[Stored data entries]
= Beginning of Section =

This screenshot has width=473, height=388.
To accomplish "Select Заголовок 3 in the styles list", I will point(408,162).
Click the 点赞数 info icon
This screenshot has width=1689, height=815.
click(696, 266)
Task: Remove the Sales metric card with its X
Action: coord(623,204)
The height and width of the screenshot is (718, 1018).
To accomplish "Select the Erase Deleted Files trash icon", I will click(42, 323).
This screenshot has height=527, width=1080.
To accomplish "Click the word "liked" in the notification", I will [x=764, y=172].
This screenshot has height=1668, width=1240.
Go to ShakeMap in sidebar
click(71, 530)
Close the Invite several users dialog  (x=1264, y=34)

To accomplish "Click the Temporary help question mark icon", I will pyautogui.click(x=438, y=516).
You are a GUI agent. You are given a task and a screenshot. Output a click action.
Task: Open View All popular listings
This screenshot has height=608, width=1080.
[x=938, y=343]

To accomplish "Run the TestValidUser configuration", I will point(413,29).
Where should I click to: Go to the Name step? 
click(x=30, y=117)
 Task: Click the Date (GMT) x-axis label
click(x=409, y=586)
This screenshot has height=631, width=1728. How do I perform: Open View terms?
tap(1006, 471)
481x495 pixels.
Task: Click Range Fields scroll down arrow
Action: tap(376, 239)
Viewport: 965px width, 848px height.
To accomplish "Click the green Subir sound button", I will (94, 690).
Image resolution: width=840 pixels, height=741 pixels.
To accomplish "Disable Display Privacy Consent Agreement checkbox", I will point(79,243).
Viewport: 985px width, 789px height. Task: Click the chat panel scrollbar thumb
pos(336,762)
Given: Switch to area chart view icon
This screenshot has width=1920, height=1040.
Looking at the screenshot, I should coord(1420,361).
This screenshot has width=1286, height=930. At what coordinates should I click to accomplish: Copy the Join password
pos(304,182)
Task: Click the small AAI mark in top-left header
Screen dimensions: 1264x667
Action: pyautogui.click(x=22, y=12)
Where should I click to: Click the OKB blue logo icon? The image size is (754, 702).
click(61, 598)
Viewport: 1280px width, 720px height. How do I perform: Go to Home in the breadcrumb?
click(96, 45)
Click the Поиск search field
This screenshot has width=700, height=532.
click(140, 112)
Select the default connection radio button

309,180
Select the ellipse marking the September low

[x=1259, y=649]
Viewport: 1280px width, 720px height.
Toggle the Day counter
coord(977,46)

= End of Section =

(What the task requires)
Determine how many lines in the entries hold the string "will". Write only the number.

(Your solution)
7